Gender Bias In Research Trials, Antarctica, Tornado Engineering. June 7, 2019, Part 1

Jun 07, 2019, 07:54 PM

For half a century, most neuroscience experiments have had one glaring flaw: They've ignored female study subjects. The reason? Researchers claimed, for example, that female rats and mice would skew their data, due to hormonal cycling. Writing in the journal Science, neuroscientist Rebecca Shansky says that view is out of date—and it's been harming science too. She and Radiolab producer and co-host Molly Webster join Ira to talk about the past, present, and future of laboratory research, and whether science can leave these outdated gender stereotypes behind.

The Onyx River is the longest river in Antarctica, flowing for 19 miles from the coastal Wright Lower Glacier and ending in Lake Vanda. This seasonal stream also has a long scientific record—it has been continuously monitored by scientists for 50 years.

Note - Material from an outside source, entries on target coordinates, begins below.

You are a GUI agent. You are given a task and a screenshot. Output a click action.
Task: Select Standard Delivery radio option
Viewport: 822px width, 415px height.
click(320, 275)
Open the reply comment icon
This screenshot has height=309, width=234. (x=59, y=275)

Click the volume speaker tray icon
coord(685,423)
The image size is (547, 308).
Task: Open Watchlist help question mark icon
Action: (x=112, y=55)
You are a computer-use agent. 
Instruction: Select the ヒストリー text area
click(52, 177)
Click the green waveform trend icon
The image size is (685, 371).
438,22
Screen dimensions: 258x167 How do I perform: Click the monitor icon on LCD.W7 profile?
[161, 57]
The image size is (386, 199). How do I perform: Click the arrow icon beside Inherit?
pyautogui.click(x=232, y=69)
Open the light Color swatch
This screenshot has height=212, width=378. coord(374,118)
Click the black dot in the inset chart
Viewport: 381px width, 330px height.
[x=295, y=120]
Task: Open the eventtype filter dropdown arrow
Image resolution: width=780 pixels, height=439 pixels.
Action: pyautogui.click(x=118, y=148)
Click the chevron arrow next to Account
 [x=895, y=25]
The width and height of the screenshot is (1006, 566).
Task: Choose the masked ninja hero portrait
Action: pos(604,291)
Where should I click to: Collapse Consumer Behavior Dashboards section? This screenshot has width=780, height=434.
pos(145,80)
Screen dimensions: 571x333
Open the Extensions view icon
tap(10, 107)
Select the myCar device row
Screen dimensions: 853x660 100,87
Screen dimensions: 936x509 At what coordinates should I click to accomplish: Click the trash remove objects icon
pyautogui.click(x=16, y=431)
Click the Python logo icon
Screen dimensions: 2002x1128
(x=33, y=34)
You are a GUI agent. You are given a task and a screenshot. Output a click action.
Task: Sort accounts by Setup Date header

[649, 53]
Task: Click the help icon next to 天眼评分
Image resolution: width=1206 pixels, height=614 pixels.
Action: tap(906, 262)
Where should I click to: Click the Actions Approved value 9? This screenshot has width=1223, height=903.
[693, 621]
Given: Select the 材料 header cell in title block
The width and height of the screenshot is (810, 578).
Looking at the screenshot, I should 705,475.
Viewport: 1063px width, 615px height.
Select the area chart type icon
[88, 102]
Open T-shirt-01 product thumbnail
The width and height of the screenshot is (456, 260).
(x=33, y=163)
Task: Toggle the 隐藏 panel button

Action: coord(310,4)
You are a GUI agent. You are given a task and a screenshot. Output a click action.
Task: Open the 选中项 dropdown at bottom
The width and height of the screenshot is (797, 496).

Science Friday’s education director Ariel Zych took a trip to the McMurdo Dry Valleys in Antarctica to visit scientists in the field who are part of this monitoring project. She and limnologist and biogeochemist Diane McKnight, who has spent decades studying these rivers, talk about the frozen desert ecosystem these waterways transect, and how climate change has affected the continent in the last 50 years.

Plus: researchers in Missouri are examining the after-effects of recent tornadoes to engineer stronger homes. Eli Chen of St. Louis Public Radio tells Ira more in The State of Science.

And science journalist Annalee Newitz talks about the Trump Administration's recent fetal tissue research ban in this week's News Roundup.